## Source records

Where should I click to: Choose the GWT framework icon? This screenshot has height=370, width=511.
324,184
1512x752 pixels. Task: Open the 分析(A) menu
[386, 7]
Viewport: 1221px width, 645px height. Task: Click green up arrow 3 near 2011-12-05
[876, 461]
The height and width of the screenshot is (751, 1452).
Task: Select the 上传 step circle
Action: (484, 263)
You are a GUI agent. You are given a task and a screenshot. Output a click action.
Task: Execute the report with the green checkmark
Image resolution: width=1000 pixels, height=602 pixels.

* * *

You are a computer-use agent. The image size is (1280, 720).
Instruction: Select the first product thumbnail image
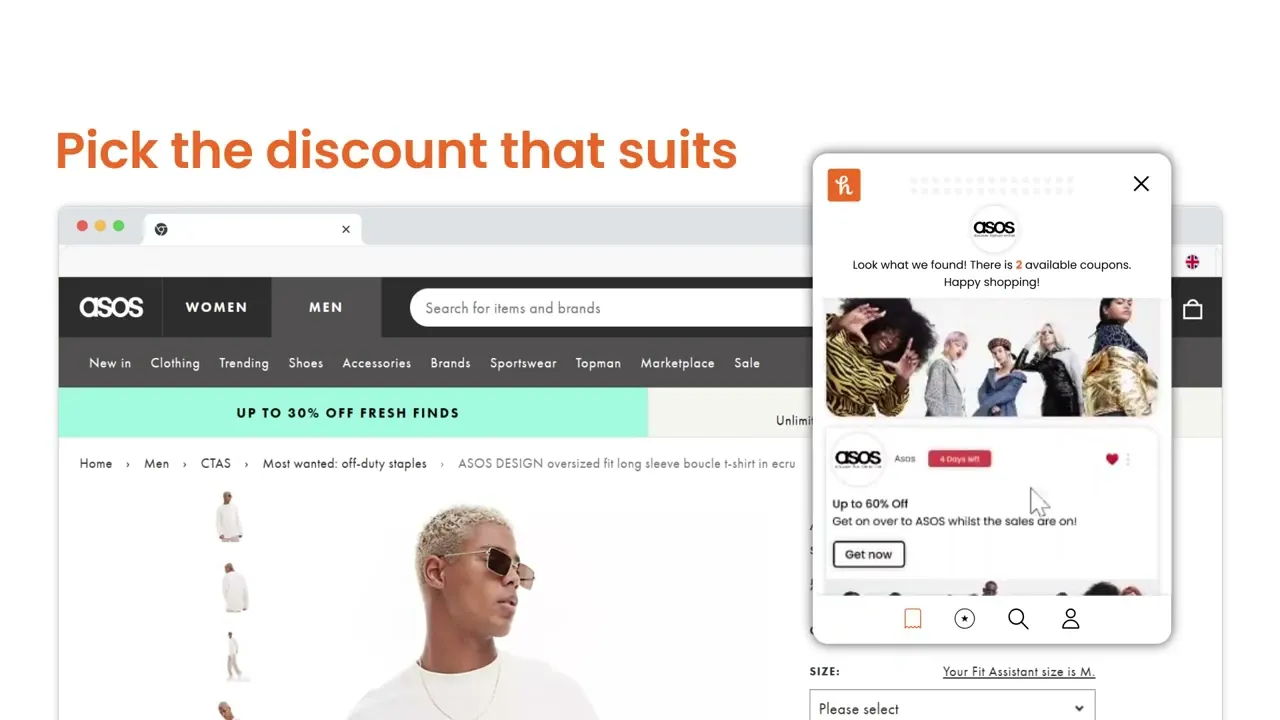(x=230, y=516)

## Problem statement
Reproduce, word for word and in full, only the lines above that start at the line with "1512x752 pixels. Task: Open the 分析(A) menu" and run through the line with "Image resolution: width=1000", both ends included.

## Final answer
1512x752 pixels. Task: Open the 分析(A) menu
[386, 7]
Viewport: 1221px width, 645px height. Task: Click green up arrow 3 near 2011-12-05
[876, 461]
The height and width of the screenshot is (751, 1452).
Task: Select the 上传 step circle
Action: (484, 263)
You are a GUI agent. You are given a task and a screenshot. Output a click action.
Task: Execute the report with the green checkmark
Image resolution: width=1000 pixels, height=602 pixels.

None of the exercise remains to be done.